Records for processing Start Marker

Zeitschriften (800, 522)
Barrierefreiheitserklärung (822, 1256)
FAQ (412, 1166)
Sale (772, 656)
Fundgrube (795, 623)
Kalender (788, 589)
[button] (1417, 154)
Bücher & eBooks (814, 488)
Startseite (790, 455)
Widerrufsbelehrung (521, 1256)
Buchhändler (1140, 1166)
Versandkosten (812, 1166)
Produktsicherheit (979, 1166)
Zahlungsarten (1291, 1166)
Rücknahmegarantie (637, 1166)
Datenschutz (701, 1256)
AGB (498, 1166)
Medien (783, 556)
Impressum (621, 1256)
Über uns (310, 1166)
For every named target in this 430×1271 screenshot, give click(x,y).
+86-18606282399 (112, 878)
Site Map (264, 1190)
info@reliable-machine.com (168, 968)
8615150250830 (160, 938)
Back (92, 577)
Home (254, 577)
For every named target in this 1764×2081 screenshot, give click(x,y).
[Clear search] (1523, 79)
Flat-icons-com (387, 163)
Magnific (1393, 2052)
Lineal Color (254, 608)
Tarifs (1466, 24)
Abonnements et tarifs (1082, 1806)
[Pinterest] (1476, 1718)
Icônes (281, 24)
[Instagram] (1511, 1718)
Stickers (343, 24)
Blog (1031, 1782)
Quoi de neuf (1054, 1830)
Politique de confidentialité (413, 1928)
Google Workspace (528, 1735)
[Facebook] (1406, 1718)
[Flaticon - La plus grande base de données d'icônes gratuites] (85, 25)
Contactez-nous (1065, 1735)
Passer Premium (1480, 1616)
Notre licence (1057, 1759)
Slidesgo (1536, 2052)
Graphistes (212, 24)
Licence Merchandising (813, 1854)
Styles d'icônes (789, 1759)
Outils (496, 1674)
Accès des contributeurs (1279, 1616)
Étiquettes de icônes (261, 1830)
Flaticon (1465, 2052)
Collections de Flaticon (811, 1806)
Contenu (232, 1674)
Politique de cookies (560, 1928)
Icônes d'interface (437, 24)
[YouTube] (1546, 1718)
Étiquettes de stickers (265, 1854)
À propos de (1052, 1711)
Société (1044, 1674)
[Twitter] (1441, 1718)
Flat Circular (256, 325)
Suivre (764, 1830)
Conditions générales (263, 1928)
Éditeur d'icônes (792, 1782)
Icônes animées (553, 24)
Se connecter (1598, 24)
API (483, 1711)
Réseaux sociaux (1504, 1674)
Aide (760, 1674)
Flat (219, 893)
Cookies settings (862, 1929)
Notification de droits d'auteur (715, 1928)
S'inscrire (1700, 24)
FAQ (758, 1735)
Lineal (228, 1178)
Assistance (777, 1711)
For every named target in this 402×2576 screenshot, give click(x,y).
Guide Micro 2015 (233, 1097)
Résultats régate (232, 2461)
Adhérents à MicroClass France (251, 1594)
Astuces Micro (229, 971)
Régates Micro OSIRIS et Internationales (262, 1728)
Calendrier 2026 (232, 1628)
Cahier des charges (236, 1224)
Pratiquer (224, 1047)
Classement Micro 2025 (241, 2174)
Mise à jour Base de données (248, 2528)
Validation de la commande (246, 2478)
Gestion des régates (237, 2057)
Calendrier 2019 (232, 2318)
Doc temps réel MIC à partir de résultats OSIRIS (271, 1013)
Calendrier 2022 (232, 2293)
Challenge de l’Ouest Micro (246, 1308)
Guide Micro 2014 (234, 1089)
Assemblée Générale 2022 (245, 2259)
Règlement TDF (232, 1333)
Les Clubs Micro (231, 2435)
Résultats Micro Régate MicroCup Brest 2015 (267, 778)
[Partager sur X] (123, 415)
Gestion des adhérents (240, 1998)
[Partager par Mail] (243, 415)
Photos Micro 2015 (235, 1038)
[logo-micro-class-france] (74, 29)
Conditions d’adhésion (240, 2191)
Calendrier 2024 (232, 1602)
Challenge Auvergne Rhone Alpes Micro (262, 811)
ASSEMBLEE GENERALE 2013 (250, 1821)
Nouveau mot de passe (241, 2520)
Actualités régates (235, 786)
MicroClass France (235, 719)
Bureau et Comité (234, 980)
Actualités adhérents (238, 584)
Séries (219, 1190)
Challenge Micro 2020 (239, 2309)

Records for processing End Marker

**Required work:** In exact wording, restate the lines of the data above from the first through the one holding "info@reliable-machine.com (168, 968)", and stop after that line.

**Output for this task:**
Zeitschriften (800, 522)
Barrierefreiheitserklärung (822, 1256)
FAQ (412, 1166)
Sale (772, 656)
Fundgrube (795, 623)
Kalender (788, 589)
[button] (1417, 154)
Bücher & eBooks (814, 488)
Startseite (790, 455)
Widerrufsbelehrung (521, 1256)
Buchhändler (1140, 1166)
Versandkosten (812, 1166)
Produktsicherheit (979, 1166)
Zahlungsarten (1291, 1166)
Rücknahmegarantie (637, 1166)
Datenschutz (701, 1256)
AGB (498, 1166)
Medien (783, 556)
Impressum (621, 1256)
Über uns (310, 1166)
For every named target in this 430×1271 screenshot, give click(x,y).
+86-18606282399 (112, 878)
Site Map (264, 1190)
info@reliable-machine.com (168, 968)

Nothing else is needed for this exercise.